In order to execute SQL code in Jupyter Notebook, we will use the ipython-sql extension of the notebook. The following command, executed in a notebook, will install this extension:

[1]:

%pip install ipython-sql

Next, we need to load the extension:

[2]:

 %load_ext sql

From now on, when the first line of a code cell is %%sql, the rest of the cell will be evaluated as an SQL (and not Python) code.

Creating tables¶

To access data stored in a database, we need to connect to the database first. Typically this requires connecting to a remote database server, but SQLite is special in this respect - its databases are saved in files stored locally on a computer. The command below connects to a database stored in a file tiny.sqlite. If such file does not exist, it will be automatically created:

[3]:

%%sql
sqlite:///tiny.sqlite

[3]:

'Connected: @tiny.sqlite'

The newly created database is empty. The code below creates in it a table named courses with three columns named course_id, course_name, and credits:

[ ]:

%%sql
CREATE TABLE courses (
    course_id TEXT,
    course_name TEXT,
    credits INT);

      
    

The code

course_id TEXT,
course_name TEXT,
credits INT

specifies that the columns course_id and course_name will be used to store text, and the credits column will contain integer values. While many database systems enforce such data type specifications, SQLite treats them merely as suggestions - e.g. it will let us store text values in the credits column without any problems.

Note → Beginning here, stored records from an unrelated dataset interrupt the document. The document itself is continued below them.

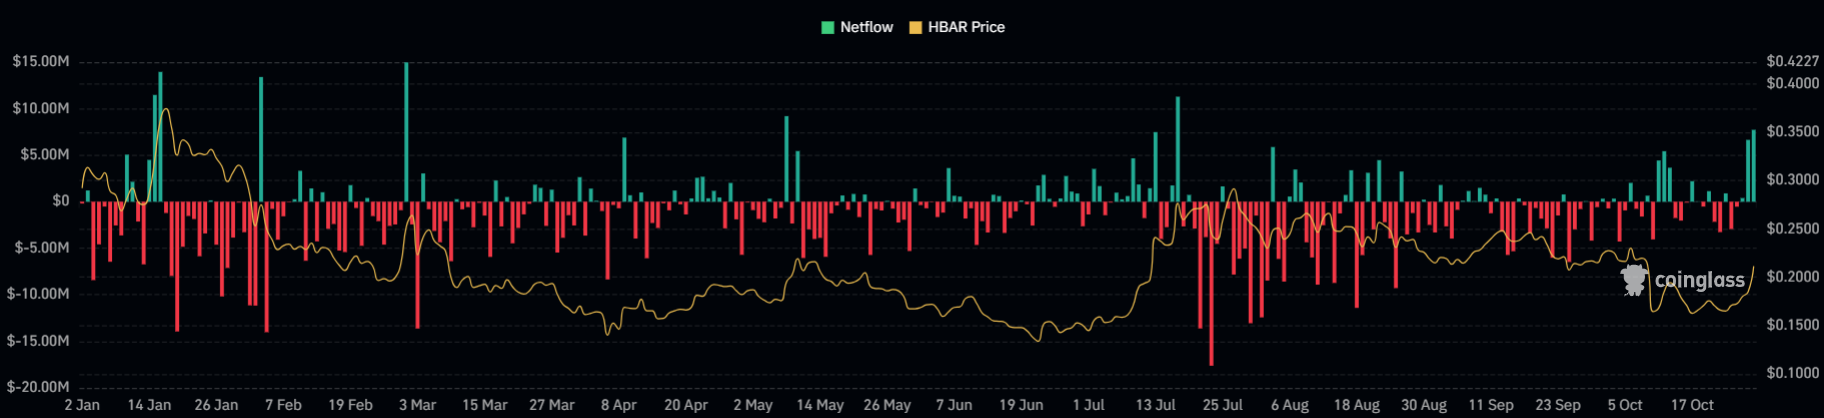Image resolution: width=1824 pixels, height=418 pixels.
Task: Click the $0.1000 right axis price label
Action: coord(1792,373)
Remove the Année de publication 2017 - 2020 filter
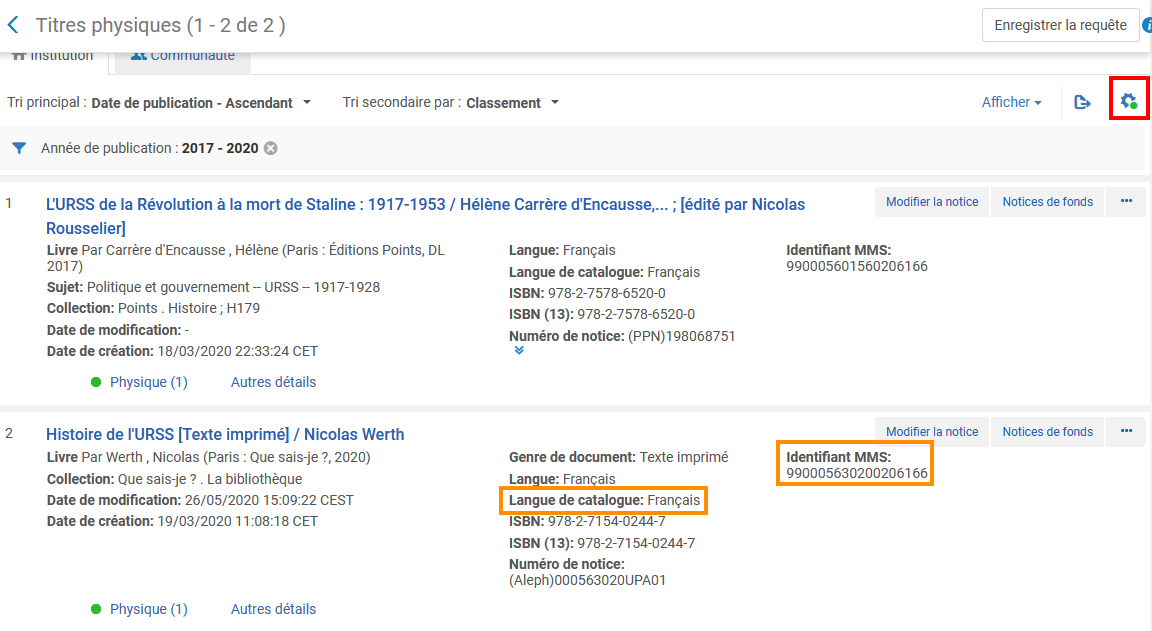Screen dimensions: 1152x631 click(270, 148)
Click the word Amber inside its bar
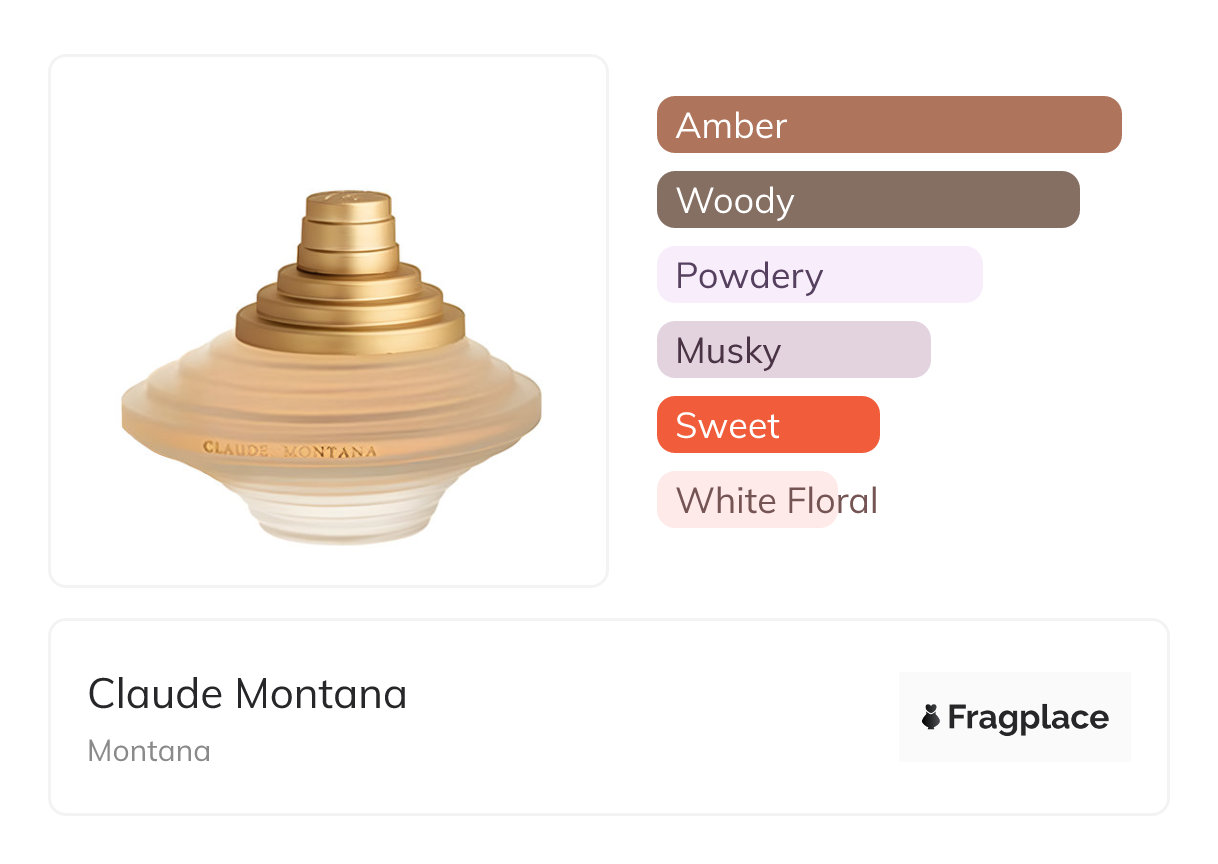 731,126
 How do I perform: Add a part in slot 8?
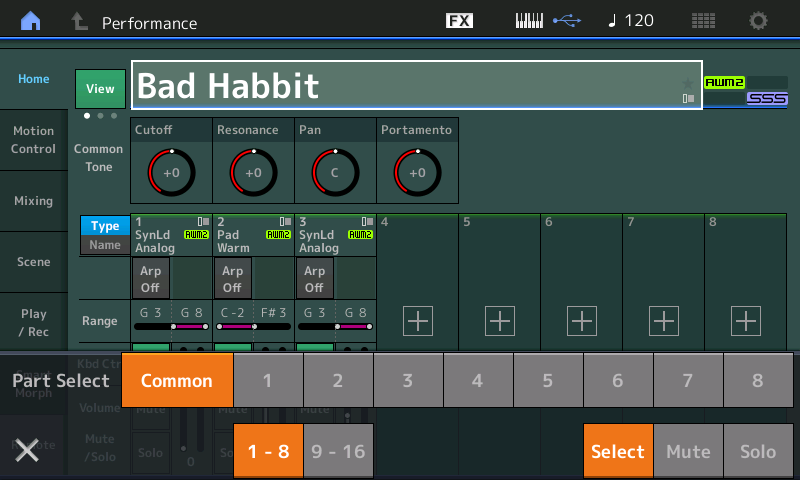coord(746,321)
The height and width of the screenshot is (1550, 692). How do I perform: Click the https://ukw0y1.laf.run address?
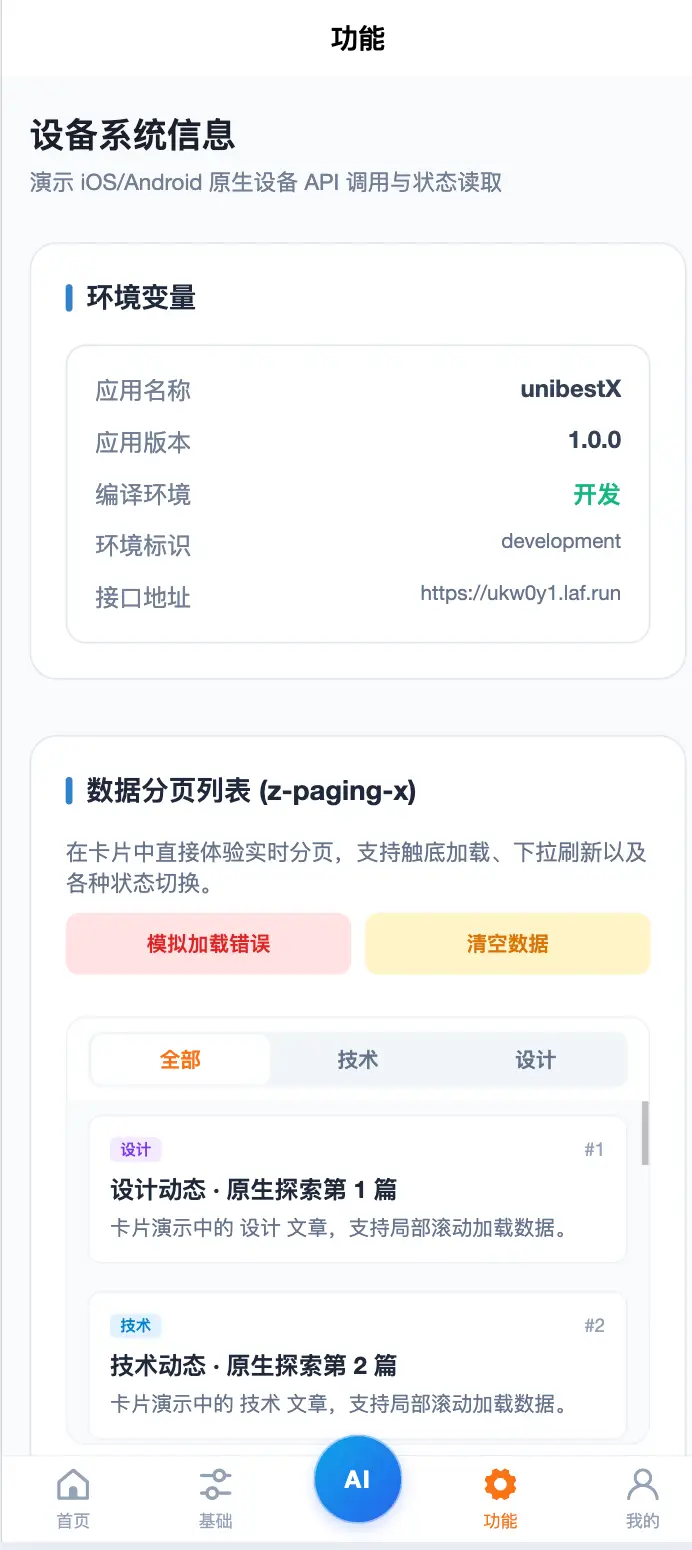[x=520, y=593]
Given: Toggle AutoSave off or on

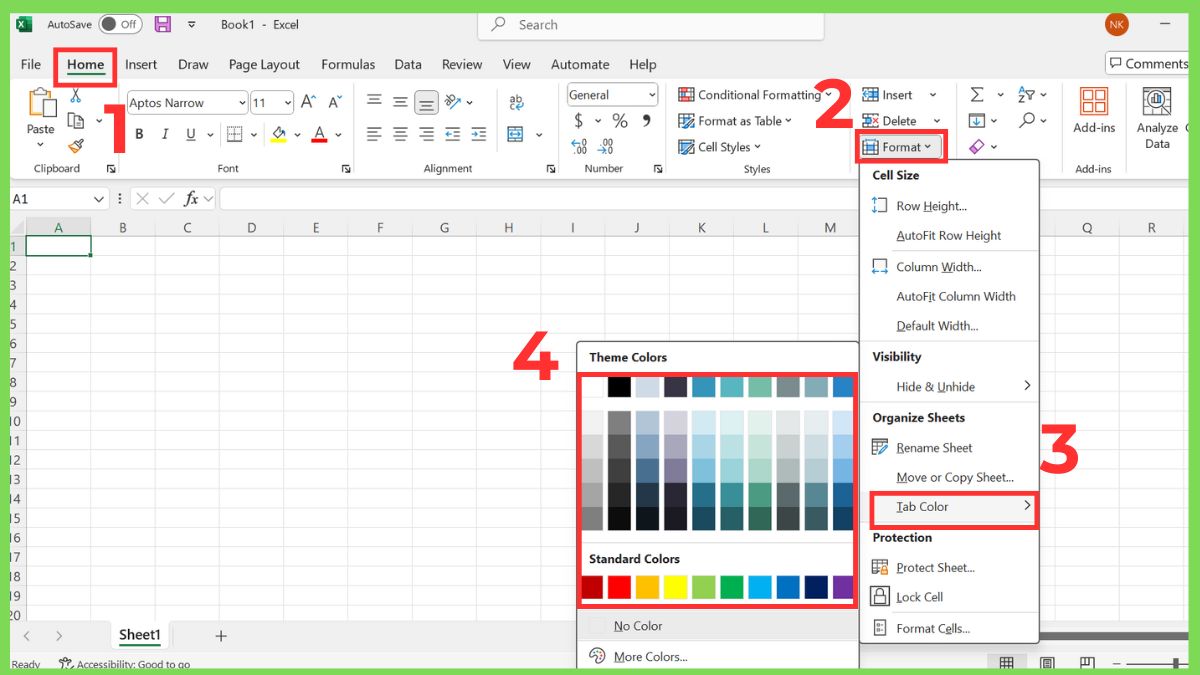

SQL does not provide a standard way of listing tables existing in a database. However, every SQLite database contains a special table sqlite_master which records all database components. The code below retrieves the whole content of sqlite_master. It shows that the courses table now exists in the database:

[5]:

%%sql
SELECT *
FROM sqlite_master;

 * sqlite:///tiny.sqlite
Done.

[5]:

type	name	tbl_name	rootpage	sql
table	courses	courses	2	CREATE TABLE courses ( course_id TEXT, course_name TEXT, credits INT)

Deleting tables¶

In order to delete a table my_table from a database we use the statement

DROP TABLE  my_table;

This will generate an error if there is no table with the specified name:

[6]:

%%sql
DROP TABLE  my_table;

 * sqlite:///tiny.sqlite
(sqlite3.OperationalError) no such table: my_table
[SQL: DROP TABLE  my_table;]
(Background on this error at: http://sqlalche.me/e/e3q8)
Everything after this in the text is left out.